Non-redundant properties of IL-1α and IL-1β during acute colon inflammation in mice

Objective The differential role of the IL-1 agonists, IL-1 alpha, which is mainly cell-associated versus IL-1 beta, which is mostly secreted, was studied in colon inflammation. Design Dextran sodium sulfate (DSS) colitis was induced in mice globally deficient in either IL-1 alpha or IL-1 beta, and in wild-type mice, or in mice with conditional deletion of IL-1 alpha in intestinal epithelial cells (IECs). Bone marrow transplantation experiments were performed to assess the role of IL-1 alpha or IL-1 beta of myeloid versus colon non-hematopoietic cells in inflammation and repair in acute colitis.
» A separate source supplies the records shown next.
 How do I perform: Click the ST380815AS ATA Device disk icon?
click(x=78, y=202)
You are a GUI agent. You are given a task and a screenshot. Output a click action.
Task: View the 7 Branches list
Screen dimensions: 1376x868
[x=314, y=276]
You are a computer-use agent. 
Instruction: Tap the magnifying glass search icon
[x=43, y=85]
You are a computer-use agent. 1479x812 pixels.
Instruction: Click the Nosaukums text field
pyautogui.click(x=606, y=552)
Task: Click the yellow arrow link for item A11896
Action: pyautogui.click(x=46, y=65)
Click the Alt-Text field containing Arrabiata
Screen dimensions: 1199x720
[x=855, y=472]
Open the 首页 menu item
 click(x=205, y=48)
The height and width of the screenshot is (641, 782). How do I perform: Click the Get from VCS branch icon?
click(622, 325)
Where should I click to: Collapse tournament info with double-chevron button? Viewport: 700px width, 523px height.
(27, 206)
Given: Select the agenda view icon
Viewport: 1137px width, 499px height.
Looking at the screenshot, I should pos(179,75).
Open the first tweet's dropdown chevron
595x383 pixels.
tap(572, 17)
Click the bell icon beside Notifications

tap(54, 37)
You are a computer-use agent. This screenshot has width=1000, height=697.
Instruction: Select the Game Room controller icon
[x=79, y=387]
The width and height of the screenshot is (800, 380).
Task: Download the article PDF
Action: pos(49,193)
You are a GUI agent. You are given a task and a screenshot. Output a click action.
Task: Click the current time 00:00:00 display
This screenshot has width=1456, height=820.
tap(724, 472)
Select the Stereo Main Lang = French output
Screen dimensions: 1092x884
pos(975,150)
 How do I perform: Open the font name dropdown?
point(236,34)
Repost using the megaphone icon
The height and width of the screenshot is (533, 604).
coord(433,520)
Results IL-1 alpha released from damaged IECs acts as an alarmin by initiating and propagating colon inflammation, as IL-1 alpha deficient mice exhibited mild disease symptoms with improved recovery. IL-1 beta is involved in repair of IECs and reconstitution of the epithelial barrier during the resolution of colitis; its deficiency correlates with disease exacerbation. Neutralisation of IL-1 alpha in control mice during acute colitis led to alleviation of clinical and histological manifestations, whereas treatment with rIL-1Ra or anti-IL-1 beta antibodies was not effective. Repair after colitis correlated with accumulation of CD8 and regulatory T cells in damaged crypts. Conclusions The role of IL-1 alpha and IL-1 beta differs in DSS-induced colitis in that IL-1 alpha, mainly of colon epithelial cells is inflammatory, whereas IL-1 beta, mainly of myeloid cell origin, promotes healing and repair. Given the dissimilar functions of each IL-1 agonistic molecule, an IL-1 receptor blockade would not be as therapeutically effective as specific neutralising of IL-1 alpha, which leaves IL-1 beta function intact.